The Singapore Exchange (SGX) posted a 16 percent fall in net profit to S$83 million for the first quarter in FY2017, year-on-year, reflecting lower levels of market activity. The 16-year-old stock exchange had reported a net profit of S$93 million in the corresponding quarter last fiscal.
Revenues dropped 13 percent to S$190.8 million from S$219.6 million in the year-ago period while operating profit came 17 percent lower at S$97.2 million.
SGX's financial year is from July 1 to June 30.
"Our first quarter performance this year reflects lower levels of market activities, compared with a more volatile market a year earlier," SGX CEO Loh Boon Chye said and warned of low trading volumes ahead.
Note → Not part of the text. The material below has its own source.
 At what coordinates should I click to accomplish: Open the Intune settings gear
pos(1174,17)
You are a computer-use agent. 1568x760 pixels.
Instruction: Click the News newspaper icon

"Participants reacting and adjusting to slowing global economic growth, political uncertainties and implications of Brexit on the European economy could result in a period of relatively subdued trading volumes. We expect full year FY2017 operating expenses to be between $420 million and $430 million, and technology-related capital expenditure to be between $65 million and $70 million," he said in a statement.
Listing income rose 3 percent as the number of listings was a tad more at eight compared to seven in the corresponding quarter last fiscal. The quarter saw 139 bond listings raising $59.4 billion, compared to 97 listings raising $41.6 billion a year earlier.
The board declared an interim dividend of 5 cents per share, payable on November 3, 2016, in line with the stated dividend policy.